Optical zymography for specific detection of urokinase plasminogen activator activity in biological samples

Zymography techniques are routinely used to quantify proteolytic activity. In the current study, we describe an optical zymographic procedure that specifically detects urokinase-type plasminogen activator (uPA) activity in biological samples. The method employs a synthetic polymeric uPA fluorescent probe, which is copolymerized in sodium dodecyl sulfate (SDS)-polyacrylamide gel. Following electrophoresis and renaturation, enzymatic digestions of the substrate in 50 mM of Tris buffer at pH 7.4 generates fluorescence emission at 695 nm.

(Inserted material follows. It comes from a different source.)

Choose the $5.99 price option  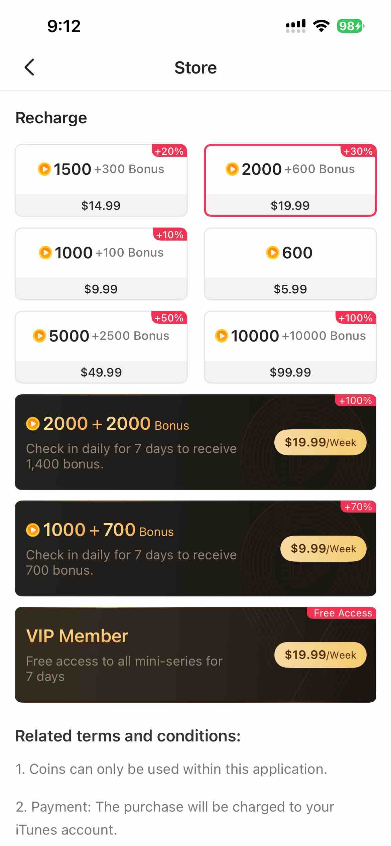tap(290, 289)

The enzymatic activities can be analyzed directly by conventional gel imaging systems with a detection limit of 40 pg. This protocol is fast (hours) and does not require staining and destaining steps. The procedure is independent of plasminogen and, therefore, can efficiently distinguish the active two-chain uPA from its proenzyme. Densitometry analysis demonstrated a highly correlative relationship (r2 = 0.999) between the amount of uPA (over the range of 0.1-8.0 ng) and the average intensity of the fluorescent band. We were able to directly measure uPA activities in different cancer cell lines. This newly developed technique could be expanded to nearly all proteases, including the ones that cannot be analyzed by traditional zymography.